> **Selected text**:
──────────

Preliminary Notes NCORE (day 1/PM)

NCORE

NCORE

In-between sessions, I usually take a 10-15 walk out on the harbor, where’ it’s always hazy and very humid.  Can’t see the Washington Monument behind the wall of haze.

Another note: I’m totally surprised that at such an expensive conference about Race & Ethnicity, several systemic realities give me pause:  in the conference center, internet access has to be purchased (I don’t); coffee is put out twice a day, then quickly removed; no water anywhere, except near bathrooms; the food in this disneyesque place is very, very expensive (I’ve heard from people counting pennies) and, other than last night, nothing in terms of food is provided (most people have out of pocket expenses and we’re not all exactly rich; besides, this really hurts all organizations that are vanguard, on the margins, that might contribute to these conversations — who is being left out? I wonder).  This note/thought makes me think critically about the role of NCORE in the work towards a more equal world along race and ethnic lines.

Anway, on the way to 90, let’s get going…

2:30-4:0 (Potomac Ballroom C/Convention Center, Level 2)
A Conversation with Beverly Guy-Sheftall (Spelman Faculty for 39 years)

Gender Talk: The Struggle for Women’s Equality in African American Communities, I am Your Sister: Selected and Unpublished Works of Audre Lorde

Book: Who Should Be First (released in August)

Intro

•    Not possible to do anything with Audre Lorde without having her words in the the room
•    “Reflections”, by Audre Lorde (papers held at Spelman College); Alice Walker wrote a piece called, “Audre’s Voice.”  bell hooks, “Lorde of the Imagination of Justice.”
•    A “reading” (Sheftall read from Lorde) notes:
*Affect change for a livable future.  Black, feminine, socialist poet, lesbian, mother – defined as inferior or just wrong
*Opression has no hierarchy.  Heterosexism: superiority of loving of one form over another.  Racism – one race over other and believes in its right to dominate
*No aspect of the self can profit from oppression, particularly when seeking the right to peaceful existence
*Whether there is oppression, black people can be victims
*Any attack on the black community is an attack on gay and lesbian, because “I am” both
*Anti – black is anti gay : cannot fight only one form of oppression; when they appear to destroy me, they appear to destroy “you”
•    Lorde looms large b’cause she understood that there are no hierarchies of oppression
•    Guy-Sheftall: wants to start with a convesation. Lorde was the first “out” black feminist.  First Lorde visit to Spelman was very controversial, and the Woman’s Center was asked whether it was prepared to be always be associated with lesbianism.  Before 1996, had never had an African American female president.  Spelman was founding in 1881.  President Cole was progressive – global and anti imperialist, anti oppression, and a self-identified feminist.  Cole established a reading at her home and invited Audre Lorde to the campus – a controversial gathering.  First person to come to the campus to speak about all her identities.  A student began to cry during Lorde’s talk.  Audre asked her to come and sit with her and hugged her.  Audre’s visits to Spelman helped transform the school and give power to the Woman’s Center.  Radical, black feminist work has not always been embraced, even at a woman’s college, Spelman.  Still operationalizing the work of Audre Lorde.  Work of Lorde is groundbreaking and still very important and relevant.

──────────

> **Recorded information**:
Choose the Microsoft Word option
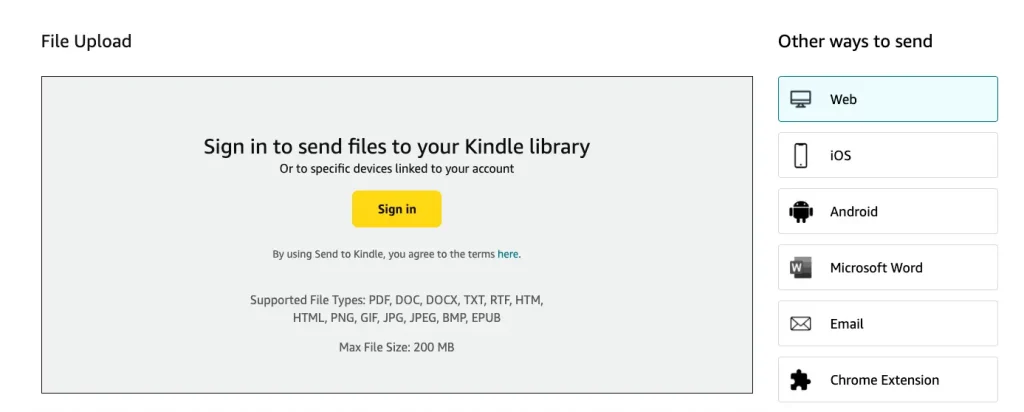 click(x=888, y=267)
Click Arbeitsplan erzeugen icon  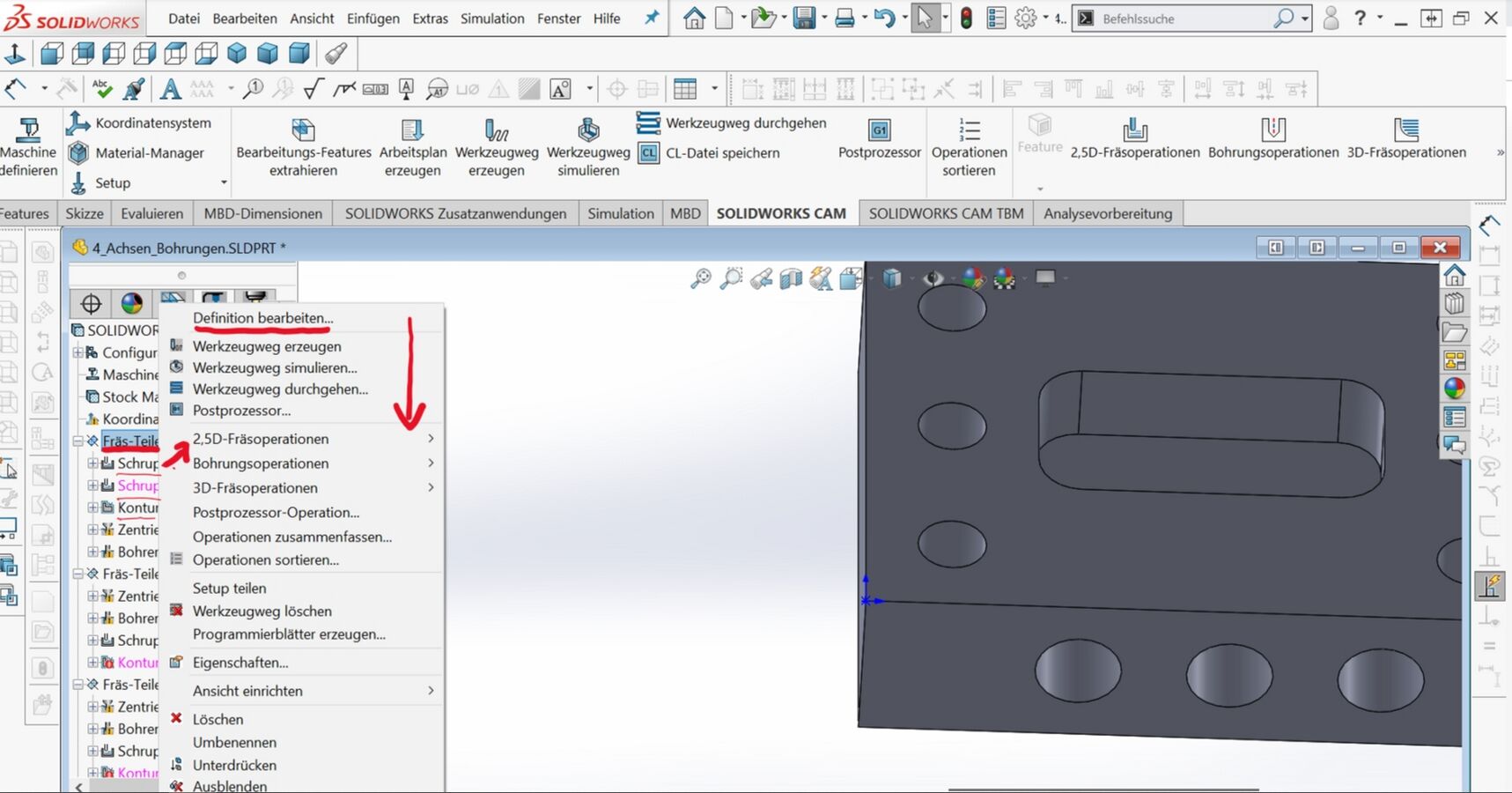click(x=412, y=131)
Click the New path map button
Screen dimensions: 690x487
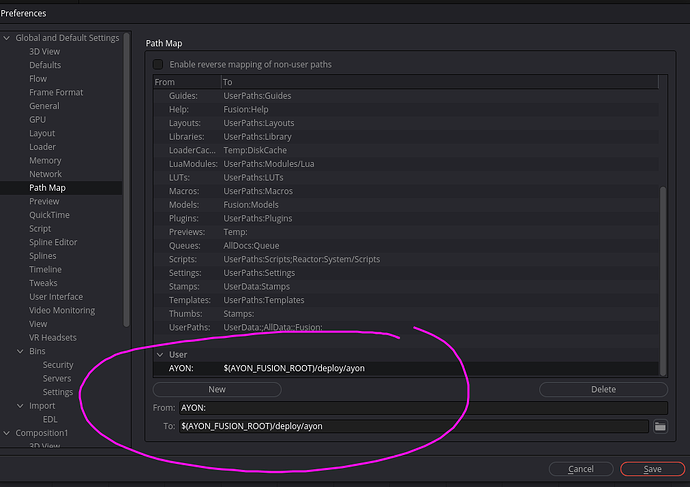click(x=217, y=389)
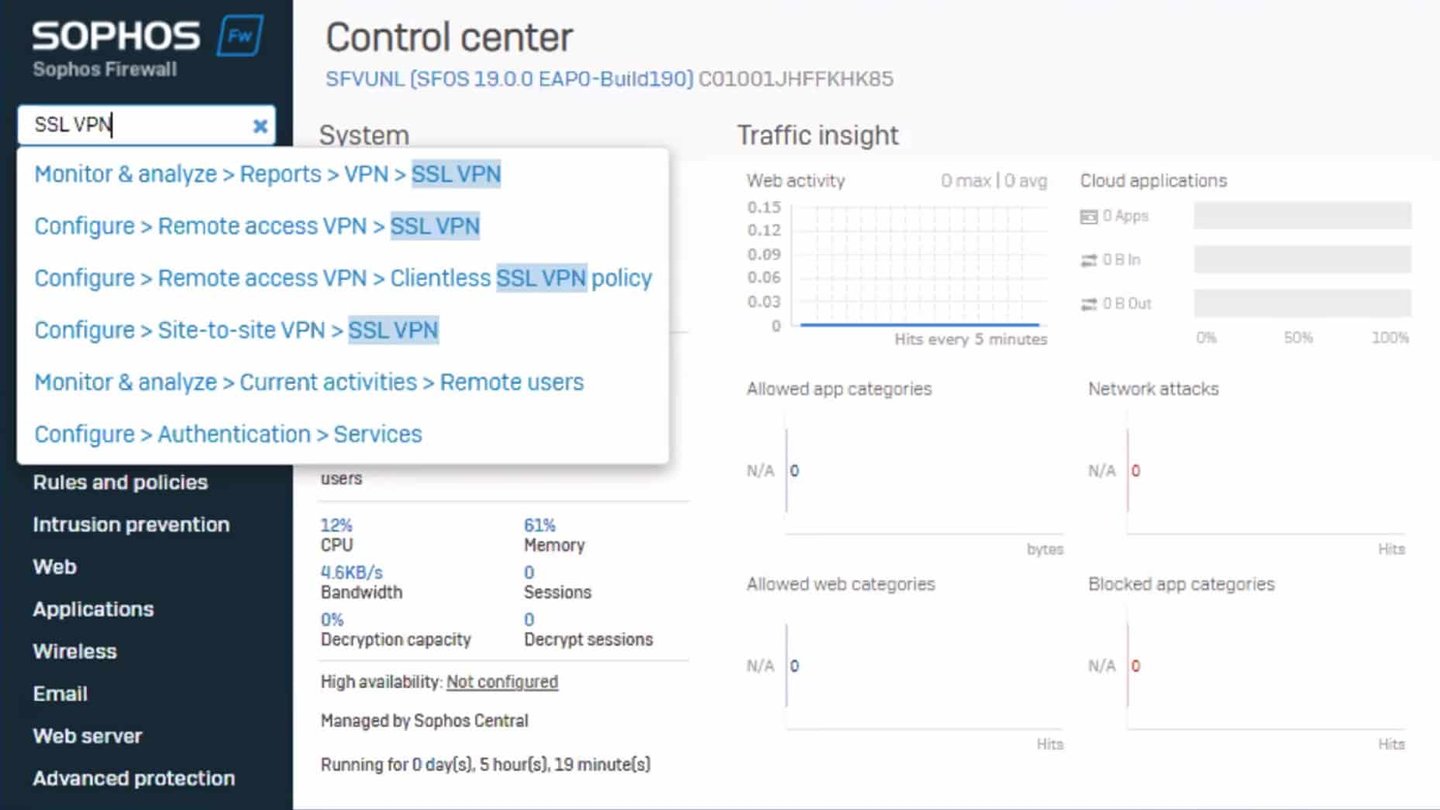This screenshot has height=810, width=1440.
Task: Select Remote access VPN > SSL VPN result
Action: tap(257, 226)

──────────

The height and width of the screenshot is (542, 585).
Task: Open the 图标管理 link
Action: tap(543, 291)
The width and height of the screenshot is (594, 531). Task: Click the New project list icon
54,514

──────────

> **Task list**:
a) According to the conference notes, how many years had Beverly Guy-Sheftall been on the Spelman faculty?
b) Transcribe everything in the conference notes from "Preliminary Notes NCORE" down to "wall of haze.".

> **Expected answers**:
a) 39 years.

b)
Preliminary Notes NCORE (day 1/PM)

NCORE

NCORE

In-between sessions, I usually take a 10-15 walk out on the harbor, where’ it’s always hazy and very humid.  Can’t see the Washington Monument behind the wall of haze.